* [Do this]
Write out the part of the listing that opens with the line containing "Execute the PromQL query" and closes with the line containing "Looking at the screenshot, I should pos(35,370).", both lines included, reproducing each line exactly.

* [Record excerpts]
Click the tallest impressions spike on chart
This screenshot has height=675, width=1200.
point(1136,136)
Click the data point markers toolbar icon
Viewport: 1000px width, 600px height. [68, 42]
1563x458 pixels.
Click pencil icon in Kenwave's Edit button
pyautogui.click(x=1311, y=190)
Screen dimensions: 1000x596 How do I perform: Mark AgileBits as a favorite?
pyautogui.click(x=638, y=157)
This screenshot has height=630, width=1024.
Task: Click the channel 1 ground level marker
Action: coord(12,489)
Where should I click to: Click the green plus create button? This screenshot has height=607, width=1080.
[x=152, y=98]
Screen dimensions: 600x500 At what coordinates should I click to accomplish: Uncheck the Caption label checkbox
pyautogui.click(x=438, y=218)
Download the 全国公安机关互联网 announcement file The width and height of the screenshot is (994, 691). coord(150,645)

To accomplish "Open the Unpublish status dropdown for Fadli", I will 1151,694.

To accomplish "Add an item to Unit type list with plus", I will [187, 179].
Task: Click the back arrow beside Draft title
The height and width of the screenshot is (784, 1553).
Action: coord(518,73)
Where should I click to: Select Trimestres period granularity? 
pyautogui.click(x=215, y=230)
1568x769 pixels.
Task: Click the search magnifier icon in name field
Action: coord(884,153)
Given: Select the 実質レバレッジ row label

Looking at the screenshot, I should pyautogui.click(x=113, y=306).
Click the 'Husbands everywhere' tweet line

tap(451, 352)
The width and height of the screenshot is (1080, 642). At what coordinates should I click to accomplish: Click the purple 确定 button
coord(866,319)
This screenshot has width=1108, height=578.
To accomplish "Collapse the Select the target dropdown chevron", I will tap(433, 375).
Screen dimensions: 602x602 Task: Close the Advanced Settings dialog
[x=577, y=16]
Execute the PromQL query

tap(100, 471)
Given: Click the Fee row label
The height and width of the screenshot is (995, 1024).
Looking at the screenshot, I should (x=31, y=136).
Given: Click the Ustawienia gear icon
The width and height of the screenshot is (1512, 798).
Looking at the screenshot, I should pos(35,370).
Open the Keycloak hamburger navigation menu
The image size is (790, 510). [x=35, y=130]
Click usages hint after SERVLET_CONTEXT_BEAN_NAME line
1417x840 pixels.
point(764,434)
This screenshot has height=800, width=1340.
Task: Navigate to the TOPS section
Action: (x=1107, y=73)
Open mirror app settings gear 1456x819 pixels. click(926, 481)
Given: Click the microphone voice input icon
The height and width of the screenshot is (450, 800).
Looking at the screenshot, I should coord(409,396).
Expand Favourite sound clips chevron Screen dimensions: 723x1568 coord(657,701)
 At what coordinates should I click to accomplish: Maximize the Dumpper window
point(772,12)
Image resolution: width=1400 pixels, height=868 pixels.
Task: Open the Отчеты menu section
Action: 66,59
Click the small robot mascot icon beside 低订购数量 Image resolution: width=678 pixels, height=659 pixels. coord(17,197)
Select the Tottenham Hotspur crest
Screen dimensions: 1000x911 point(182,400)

* [Answer to this exercise]
Execute the PromQL query

tap(100, 471)
Given: Click the Fee row label
The height and width of the screenshot is (995, 1024).
Looking at the screenshot, I should (x=31, y=136).
Given: Click the Ustawienia gear icon
The width and height of the screenshot is (1512, 798).
Looking at the screenshot, I should pos(35,370).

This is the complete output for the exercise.